Del informe emitido por la veterinaria Sra. Adela aportado como Doc. 3 de la demanda y de la declaración prestada por esta en el acto de juicio, se desprende que fue ella quien como veterinaria hizo materialmente los actos médicos veterinarios que exigía su ciencia ante el estado del animal y quien tomó las decisiones relativas a lo que debía hacerse con el mismo ante la imposibilidad de contactar con el dueño del animal durante todo el día, siguiendo el demandado las instrucciones que le dio en el sentido de administrarle la medicación que le prescribió y mantener al animal tapado, sin perjuicio de seguir intentando contactar con el propietario del animal a fin de que tuviera conocimiento de lo que estaba sucediendo y decidiera lo que debía hacerse con el mismo .
De hecho, en el documento aportado las actuaciones firmado por el propietario del animal, Sr Romualdo, consta que no estuvo localizable en la fecha en que murió el animal, pero que el propietario de la hípica, que tiene toda la confianza y experiencia para saber lo que hay que hacer, en cualquier caso, llamó a la veterinaria y se pasó todo el día con el caballo para solucionar el problema, que por desgracia acabó en tragedia.
Hay que tener presente también que, como concluye con total acierto la juzgadora, no ha quedado acreditado que, en caso de haberse procedido a la intervención quirúrgica del animal, éste hubiera sobrevivido.
Al efecto, el perito Sr. Martin en su informe concluye que el proceso de impactación y obstrucción intestinal es un proceso de tipo cólico de muy alta mortalidad, alcanzado el resultado de muerte en menos de 24 horas de recibir el primer tratamiento terapéutico Por tal motivo establece que en base a la cronología de tiempo de desarrollo del proceso cólico hubiera tenido idéntica resolución con resultado de muerte previo a la realización de la técnica quirúrgica recomendada.
Añade igualmente que el estado de deterioro de las condiciones del animal afectado a las 14,30 horas, sólo permitirían una estabilización en la forma realizada por la facultativa veterinaria interviniente, paso que, de haberse trasladado a un centro para la realización de la cirugía, habría de hacerse de idéntica forma ya que en las condiciones observadas el riesgo de muerte en fase anestésica era de alto grado. Por ello concluye que la muerte del caballo se produjo por ser una contingencia posible y/o previsible cuando el animal sufre un cólico de estas características, sin que la resolución quirúrgica hubiera garantizado la recuperación del animal derivado del proceso sobreagudo de deterioro de las condiciones del animal que desembocaron en su muerte en menos de 24 horas de iniciado el proceso cólico.

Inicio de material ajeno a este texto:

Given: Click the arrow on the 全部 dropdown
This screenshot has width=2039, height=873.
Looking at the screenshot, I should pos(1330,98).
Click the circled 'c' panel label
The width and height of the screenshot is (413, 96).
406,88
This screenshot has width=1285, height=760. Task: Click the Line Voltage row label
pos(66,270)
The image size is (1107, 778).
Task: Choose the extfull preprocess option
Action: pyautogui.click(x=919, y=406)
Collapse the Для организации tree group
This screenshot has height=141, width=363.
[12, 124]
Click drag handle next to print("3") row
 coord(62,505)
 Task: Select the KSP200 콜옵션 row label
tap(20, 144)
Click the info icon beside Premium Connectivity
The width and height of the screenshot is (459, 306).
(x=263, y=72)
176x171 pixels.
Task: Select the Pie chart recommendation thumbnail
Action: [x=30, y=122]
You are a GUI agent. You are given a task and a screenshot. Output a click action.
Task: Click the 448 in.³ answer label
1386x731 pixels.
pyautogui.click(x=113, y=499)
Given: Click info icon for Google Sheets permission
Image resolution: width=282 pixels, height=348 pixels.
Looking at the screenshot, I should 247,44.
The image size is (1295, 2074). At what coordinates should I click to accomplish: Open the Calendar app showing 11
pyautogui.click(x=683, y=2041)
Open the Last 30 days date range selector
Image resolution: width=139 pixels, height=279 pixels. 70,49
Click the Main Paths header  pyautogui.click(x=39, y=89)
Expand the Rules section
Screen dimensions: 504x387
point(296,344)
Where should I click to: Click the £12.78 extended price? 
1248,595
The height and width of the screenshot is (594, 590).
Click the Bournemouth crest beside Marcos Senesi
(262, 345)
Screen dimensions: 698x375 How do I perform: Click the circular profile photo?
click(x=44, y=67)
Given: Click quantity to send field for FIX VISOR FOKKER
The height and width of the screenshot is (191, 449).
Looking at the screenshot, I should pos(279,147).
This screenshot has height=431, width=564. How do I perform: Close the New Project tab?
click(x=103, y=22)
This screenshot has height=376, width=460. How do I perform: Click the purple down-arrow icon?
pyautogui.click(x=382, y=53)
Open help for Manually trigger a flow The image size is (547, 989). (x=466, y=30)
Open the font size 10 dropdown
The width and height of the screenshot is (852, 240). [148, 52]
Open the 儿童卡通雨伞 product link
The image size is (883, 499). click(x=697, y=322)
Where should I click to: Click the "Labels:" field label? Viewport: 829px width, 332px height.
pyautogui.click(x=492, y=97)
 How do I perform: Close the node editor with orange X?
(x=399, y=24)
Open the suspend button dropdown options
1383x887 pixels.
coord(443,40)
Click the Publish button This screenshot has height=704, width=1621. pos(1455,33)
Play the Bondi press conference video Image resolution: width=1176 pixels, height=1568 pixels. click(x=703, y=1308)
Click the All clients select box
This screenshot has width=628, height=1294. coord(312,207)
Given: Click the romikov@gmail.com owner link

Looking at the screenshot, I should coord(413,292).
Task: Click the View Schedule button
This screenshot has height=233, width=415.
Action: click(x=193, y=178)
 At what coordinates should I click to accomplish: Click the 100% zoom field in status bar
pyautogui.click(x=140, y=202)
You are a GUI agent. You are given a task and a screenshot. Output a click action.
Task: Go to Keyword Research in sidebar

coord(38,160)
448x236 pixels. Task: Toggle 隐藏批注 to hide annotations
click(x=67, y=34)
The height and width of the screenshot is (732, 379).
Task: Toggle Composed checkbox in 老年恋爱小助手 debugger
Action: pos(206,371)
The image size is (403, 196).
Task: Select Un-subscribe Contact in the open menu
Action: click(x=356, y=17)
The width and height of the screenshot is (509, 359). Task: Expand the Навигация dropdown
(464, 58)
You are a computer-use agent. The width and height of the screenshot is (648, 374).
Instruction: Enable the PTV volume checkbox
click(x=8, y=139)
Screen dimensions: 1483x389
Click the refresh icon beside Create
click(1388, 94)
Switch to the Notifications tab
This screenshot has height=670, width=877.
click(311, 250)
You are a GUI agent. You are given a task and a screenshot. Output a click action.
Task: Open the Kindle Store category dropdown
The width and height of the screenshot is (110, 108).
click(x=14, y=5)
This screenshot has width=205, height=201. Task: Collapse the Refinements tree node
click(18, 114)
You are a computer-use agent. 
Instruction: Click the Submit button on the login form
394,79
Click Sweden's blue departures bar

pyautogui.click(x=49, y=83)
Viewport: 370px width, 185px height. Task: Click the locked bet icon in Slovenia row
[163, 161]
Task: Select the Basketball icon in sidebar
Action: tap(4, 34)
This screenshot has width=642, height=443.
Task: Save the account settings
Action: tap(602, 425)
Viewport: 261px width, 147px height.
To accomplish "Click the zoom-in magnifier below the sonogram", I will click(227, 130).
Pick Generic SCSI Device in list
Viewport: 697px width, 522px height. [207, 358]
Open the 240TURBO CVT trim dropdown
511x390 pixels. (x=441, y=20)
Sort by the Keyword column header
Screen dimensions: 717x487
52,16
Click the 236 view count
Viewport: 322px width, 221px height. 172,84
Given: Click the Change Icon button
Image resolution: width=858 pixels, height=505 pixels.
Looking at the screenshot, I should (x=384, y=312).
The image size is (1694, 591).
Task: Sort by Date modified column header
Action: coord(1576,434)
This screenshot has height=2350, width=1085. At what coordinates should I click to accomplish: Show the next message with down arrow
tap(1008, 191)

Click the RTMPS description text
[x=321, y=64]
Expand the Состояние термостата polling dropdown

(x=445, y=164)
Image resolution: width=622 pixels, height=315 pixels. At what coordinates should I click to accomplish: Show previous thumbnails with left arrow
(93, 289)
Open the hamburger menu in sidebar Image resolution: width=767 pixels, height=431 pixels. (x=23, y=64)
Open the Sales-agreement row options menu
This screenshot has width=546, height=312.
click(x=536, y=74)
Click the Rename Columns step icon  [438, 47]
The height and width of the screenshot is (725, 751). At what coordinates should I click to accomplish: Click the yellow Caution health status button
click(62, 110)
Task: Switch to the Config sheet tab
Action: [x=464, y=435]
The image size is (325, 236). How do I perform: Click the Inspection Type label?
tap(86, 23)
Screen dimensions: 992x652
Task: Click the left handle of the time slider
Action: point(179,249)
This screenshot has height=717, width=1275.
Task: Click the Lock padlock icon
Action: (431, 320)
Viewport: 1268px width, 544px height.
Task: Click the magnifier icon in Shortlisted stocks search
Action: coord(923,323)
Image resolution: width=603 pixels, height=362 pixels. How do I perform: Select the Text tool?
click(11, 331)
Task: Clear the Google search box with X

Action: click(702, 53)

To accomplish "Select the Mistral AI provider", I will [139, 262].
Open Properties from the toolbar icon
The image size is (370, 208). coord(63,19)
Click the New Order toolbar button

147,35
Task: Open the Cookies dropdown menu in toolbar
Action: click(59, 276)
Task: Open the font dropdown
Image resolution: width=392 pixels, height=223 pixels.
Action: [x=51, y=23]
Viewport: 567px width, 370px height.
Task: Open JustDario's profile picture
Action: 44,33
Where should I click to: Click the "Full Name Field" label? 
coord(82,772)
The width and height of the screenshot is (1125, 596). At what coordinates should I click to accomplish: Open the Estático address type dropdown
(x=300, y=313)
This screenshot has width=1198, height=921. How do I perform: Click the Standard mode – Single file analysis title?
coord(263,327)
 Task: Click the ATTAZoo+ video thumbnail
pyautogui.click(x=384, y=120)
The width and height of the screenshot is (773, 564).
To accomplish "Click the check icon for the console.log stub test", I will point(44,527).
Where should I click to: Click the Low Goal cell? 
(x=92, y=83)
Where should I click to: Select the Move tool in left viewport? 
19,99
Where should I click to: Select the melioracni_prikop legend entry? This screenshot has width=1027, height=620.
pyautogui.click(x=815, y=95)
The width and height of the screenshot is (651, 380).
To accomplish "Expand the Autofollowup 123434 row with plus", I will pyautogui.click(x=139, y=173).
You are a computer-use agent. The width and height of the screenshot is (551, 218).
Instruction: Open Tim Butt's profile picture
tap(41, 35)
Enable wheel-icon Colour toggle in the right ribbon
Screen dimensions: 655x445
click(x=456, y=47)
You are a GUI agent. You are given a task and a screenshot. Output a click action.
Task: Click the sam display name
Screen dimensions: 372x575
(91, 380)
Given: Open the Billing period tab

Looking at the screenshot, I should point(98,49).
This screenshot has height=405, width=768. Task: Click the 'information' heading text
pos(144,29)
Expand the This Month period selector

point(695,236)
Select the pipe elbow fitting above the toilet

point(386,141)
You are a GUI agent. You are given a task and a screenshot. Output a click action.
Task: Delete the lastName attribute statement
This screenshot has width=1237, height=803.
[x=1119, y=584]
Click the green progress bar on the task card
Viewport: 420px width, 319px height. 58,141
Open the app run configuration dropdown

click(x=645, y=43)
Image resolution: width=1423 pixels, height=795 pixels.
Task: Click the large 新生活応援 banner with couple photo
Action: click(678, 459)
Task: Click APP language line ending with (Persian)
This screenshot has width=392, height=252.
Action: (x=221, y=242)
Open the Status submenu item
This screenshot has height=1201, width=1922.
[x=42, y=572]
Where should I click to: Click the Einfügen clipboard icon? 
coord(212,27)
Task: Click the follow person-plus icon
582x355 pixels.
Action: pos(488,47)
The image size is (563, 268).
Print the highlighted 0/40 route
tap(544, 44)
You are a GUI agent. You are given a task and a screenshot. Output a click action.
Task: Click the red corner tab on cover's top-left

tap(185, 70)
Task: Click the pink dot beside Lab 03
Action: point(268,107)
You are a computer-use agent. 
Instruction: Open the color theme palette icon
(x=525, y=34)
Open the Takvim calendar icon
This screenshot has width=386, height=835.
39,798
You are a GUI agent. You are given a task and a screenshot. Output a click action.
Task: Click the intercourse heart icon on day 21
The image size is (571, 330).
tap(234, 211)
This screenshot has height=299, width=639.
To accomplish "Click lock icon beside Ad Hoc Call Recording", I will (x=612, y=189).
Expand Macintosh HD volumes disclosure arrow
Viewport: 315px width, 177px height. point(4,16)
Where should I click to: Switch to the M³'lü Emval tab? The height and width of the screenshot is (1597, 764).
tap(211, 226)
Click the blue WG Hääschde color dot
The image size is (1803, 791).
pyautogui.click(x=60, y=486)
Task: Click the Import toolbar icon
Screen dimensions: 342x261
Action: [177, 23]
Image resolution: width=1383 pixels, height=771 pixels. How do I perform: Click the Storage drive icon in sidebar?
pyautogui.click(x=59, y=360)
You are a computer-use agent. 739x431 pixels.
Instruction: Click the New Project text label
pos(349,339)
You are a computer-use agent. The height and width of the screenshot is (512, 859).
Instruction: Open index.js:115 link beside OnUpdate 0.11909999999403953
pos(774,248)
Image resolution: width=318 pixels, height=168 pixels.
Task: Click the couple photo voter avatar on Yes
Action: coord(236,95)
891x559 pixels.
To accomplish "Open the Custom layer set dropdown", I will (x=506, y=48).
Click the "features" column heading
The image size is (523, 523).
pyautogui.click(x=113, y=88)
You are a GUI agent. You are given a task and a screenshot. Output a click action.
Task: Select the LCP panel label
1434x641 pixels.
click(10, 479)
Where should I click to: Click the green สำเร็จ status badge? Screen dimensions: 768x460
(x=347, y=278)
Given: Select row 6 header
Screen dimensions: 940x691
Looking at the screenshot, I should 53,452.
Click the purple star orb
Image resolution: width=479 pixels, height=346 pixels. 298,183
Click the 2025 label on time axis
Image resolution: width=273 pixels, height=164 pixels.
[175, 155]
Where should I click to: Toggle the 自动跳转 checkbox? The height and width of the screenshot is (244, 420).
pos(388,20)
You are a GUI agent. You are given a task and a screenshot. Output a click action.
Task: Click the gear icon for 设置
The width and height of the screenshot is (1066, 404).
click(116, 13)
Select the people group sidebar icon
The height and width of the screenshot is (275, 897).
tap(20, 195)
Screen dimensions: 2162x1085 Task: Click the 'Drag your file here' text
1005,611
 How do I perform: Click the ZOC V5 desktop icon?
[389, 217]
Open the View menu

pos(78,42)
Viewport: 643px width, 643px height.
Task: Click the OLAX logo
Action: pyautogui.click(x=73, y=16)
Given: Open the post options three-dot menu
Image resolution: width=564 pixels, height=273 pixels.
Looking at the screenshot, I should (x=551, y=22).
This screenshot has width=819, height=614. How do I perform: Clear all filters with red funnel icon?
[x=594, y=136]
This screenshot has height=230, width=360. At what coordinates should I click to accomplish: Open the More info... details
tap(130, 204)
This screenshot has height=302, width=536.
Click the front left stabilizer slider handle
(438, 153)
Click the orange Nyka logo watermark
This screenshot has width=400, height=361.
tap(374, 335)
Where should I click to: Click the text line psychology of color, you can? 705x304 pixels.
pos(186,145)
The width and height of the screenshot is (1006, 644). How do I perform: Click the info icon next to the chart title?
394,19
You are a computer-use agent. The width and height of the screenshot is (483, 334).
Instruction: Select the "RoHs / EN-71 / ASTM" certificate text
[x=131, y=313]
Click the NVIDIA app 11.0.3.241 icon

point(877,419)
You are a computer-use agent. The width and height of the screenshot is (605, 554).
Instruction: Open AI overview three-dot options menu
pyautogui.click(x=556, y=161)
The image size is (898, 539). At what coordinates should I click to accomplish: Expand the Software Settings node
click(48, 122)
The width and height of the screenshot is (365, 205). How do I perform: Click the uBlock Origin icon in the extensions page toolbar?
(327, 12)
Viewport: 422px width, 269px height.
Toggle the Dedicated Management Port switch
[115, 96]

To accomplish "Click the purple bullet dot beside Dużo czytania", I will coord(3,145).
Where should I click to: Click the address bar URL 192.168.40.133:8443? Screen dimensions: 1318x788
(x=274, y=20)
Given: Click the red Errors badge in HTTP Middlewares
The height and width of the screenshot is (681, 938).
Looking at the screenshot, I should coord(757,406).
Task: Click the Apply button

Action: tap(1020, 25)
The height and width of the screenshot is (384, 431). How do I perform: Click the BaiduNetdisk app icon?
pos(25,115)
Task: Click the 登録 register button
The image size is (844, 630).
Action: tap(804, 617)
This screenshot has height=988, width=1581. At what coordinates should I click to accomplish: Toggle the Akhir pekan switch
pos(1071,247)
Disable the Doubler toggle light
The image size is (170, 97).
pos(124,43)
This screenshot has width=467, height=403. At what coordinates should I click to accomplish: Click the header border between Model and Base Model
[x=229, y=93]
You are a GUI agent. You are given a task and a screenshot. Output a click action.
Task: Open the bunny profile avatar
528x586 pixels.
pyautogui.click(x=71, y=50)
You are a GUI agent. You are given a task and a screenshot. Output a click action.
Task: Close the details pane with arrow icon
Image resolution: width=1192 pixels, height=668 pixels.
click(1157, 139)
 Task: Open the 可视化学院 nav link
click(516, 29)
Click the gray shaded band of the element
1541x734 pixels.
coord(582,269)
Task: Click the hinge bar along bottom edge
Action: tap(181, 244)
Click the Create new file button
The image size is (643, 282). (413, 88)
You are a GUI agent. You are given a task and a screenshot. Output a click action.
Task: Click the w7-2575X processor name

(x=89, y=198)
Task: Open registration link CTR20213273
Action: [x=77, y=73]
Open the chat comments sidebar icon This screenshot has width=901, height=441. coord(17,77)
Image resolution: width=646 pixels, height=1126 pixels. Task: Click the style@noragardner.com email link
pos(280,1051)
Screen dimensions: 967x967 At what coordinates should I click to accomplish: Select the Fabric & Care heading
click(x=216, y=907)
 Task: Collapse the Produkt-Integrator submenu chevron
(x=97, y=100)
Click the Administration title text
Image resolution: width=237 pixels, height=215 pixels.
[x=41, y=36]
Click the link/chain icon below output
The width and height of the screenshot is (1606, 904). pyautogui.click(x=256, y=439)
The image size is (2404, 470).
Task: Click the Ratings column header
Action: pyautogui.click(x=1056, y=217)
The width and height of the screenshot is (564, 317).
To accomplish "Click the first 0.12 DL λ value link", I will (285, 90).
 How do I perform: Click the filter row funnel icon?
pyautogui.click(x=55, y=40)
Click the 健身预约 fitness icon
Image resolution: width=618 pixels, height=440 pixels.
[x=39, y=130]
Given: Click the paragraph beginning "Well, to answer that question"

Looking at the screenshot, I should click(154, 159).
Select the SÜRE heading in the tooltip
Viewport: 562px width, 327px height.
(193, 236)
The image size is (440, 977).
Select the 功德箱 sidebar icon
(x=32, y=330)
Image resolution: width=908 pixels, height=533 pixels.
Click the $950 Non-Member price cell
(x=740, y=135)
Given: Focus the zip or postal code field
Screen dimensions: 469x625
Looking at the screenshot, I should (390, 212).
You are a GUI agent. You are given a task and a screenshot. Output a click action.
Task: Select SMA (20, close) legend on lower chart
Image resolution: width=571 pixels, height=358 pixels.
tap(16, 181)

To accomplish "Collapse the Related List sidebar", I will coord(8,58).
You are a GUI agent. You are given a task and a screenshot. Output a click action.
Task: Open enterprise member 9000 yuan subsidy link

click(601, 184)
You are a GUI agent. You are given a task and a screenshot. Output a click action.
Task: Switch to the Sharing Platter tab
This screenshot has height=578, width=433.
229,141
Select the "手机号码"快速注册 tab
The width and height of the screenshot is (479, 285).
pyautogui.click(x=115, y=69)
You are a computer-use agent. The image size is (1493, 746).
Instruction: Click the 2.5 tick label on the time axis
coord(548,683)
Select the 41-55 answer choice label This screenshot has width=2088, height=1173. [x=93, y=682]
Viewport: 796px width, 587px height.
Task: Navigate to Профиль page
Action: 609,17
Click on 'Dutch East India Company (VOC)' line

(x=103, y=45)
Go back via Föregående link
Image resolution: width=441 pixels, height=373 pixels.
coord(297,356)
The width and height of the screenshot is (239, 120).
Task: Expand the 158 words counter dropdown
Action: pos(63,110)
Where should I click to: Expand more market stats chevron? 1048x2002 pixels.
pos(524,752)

Dichos extremos fueron ratificados también en la declaración prestada en el acto de juicio, manifestando que, dado el estado de deterioro del animal, el porcentaje de éxito de la intervención quirúrgica era mínimo.
En definitiva, el recurso debe ser desestimado al no haber quedado acreditado que la actuación del demandado hubiera contribuido al resultado de muerte del caballo, no existiendo error alguno en la valoración de la prueba por parte de la juzgadora, ni infracción de normas legales.
Vistos los artículos citados y demás de general y pertinente aplicación,
Fallo
Devuélvanse las actuaciones al Juzgado de procedencia, con certificación de esta sentencia, a los oportunos efectos.
Dese el destino que proceda al depósito que ha constituido la parte recurrente para recurrir en apelación, conforme a lo dispuesto en la DA 15ª de la LOPJ.
Así por esta sentencia, lo pronuncio, mando y firmo.